San Diego, Rap Artist Found Guilty Of Three Murders In Death Penalty Case.

SAN DIEGO — A gang member and local rap artist Michael Baraka Mason aka Don Diego who had been featured on the TV show “America’s Most Wanted” was convicted of murder and other charges for his role in the shooting deaths of three people in 2005 and 2007 in San Diego.

After deliberating five days, a jury found Michael Baraka Mason, 36, guilty of several felonies and special-circumstance allegations, which made him eligible for the death penalty.

A second phase of the trial is expected to begin, when the same jury will consider whether to recommend Mason’s execution or life in prison without the possibility of parole.

The verdicts came a day after voters rejected Proposition 34, which would have eliminated California’s death penalty.

Prosecutors argued in Mason’s case that the first killings occurred in 2005, after several members of a southeastern San Diego gang had been released from jail or prison. They saw the younger gang members making money without sharing with their older counterparts, a violation of the gang’s unwritten rules.

Deputy District Attorney Anthony Campagna told the jury that Mason and others targeted a house on Velma Terrace in Valencia Park because it was rumored that a younger gang member had hidden money there.

On Nov. 25, 2005, a group of armed, masked suspects broke into the house and demanded money.

Five people were bound and held in the home for more than seven hours, while the intruders searched the house and backyard for cash. They did not find any.

Two of the victims, Meico McGhee, 30, and Sacha Newbern, 25, were forced into a bathroom where they were shot. Their bodies were found in a bathtub.

Mason’s DNA was found on a cigarette floating in a toilet.

“He was one of the perpetrators of the killings of Meico and Sacha,” the prosecutor said, adding that Mason had no other connection to the house or anyone who lived there.

Later, another man told police that Mason had bragged about his involvement in the shooting.

Mason’s lawyer, Paul Pfingst, argued in trial that his client was a well-known rap artist and promoter, and there was no evidence he needed money. Pfingst noted Wednesday that the jury did not find gun-use allegations to be true in the case of the home invasion.

“He did not kill the two people at Velma Terrace,” Pfingst said. “He was not armed.”

Detectives looked for Mason in San Diego after the shooting, prosecutors said, but were unable to find him. He was featured on “America’s Most Wanted” in 2006 and 2007.

After the second airing, Mason was involved in a robbery and fatal shooting in North Park, prosecutors said.

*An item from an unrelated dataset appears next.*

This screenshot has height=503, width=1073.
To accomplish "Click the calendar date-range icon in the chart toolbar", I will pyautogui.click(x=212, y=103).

The gunman stalked a Clairemont man and his girlfriend on July 14, 2007, after they left a bar near 30th Street and Adams Avenue, passed an alley and walked toward a car. Mason approached the couple and demanded money, before shooting both of them.

Timothy Traaen, 30, was killed. The girlfriend, who testified in the trial, was not able to identify Mason as the shooter.

Prosecutors said Mason was involved in two other nonfatal shootings in August of that year: one at a house on Capistrano Avenue in Spring Valley, and another on Keeler Avenue in Southcrest. Police recovered a revolver used in those shootings and the murder of Traaen. Mason’s DNA was on the gun.

He was arrested in Las Vegas in 2008.